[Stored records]
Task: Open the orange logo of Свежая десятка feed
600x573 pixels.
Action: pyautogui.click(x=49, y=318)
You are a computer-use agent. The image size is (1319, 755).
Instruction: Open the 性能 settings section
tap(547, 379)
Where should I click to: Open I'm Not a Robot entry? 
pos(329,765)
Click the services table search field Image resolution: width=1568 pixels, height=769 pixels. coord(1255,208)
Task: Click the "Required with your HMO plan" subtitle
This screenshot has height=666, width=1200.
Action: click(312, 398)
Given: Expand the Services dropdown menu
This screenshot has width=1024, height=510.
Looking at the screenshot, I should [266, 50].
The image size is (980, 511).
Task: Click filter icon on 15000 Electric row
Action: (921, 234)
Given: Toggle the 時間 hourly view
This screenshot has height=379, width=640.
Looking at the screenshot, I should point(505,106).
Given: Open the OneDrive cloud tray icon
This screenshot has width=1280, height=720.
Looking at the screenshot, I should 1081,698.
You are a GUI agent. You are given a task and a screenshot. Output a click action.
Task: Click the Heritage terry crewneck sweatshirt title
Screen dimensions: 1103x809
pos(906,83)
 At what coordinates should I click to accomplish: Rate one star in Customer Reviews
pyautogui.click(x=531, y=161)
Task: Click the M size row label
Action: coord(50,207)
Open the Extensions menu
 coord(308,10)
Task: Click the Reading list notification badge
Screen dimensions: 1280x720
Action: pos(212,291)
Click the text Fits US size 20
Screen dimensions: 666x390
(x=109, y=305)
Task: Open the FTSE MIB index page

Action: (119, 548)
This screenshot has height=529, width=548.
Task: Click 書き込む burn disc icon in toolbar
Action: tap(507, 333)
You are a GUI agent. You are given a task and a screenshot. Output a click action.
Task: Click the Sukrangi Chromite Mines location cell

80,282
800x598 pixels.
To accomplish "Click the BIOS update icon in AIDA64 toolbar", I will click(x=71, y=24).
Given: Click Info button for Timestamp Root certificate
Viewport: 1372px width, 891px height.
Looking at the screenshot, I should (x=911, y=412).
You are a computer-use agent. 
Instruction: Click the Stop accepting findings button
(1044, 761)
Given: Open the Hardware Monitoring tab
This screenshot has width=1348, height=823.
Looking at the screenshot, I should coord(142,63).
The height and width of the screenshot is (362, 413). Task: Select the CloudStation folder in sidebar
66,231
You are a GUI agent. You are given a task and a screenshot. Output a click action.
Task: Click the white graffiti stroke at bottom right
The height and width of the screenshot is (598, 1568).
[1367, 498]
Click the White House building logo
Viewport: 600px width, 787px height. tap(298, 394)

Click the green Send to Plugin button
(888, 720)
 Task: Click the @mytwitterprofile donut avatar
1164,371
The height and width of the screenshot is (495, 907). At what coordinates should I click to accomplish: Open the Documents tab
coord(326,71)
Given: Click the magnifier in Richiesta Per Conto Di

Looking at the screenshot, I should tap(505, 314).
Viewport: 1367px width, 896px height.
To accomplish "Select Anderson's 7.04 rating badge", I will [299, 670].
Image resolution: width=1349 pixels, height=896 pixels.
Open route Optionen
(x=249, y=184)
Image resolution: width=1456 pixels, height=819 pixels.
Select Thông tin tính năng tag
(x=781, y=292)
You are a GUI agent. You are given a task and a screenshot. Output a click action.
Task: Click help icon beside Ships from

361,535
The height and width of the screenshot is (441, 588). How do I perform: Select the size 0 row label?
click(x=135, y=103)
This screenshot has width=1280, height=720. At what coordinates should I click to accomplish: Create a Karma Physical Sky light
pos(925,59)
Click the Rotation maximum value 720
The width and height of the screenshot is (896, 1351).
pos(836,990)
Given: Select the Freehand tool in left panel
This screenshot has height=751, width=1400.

REQUIRED ACTION: Working through the records above, copy each line in which "computer" is found.

EXERCISE ANSWER:
You are a computer-use agent. The image size is (1319, 755).
You are a computer-use agent. 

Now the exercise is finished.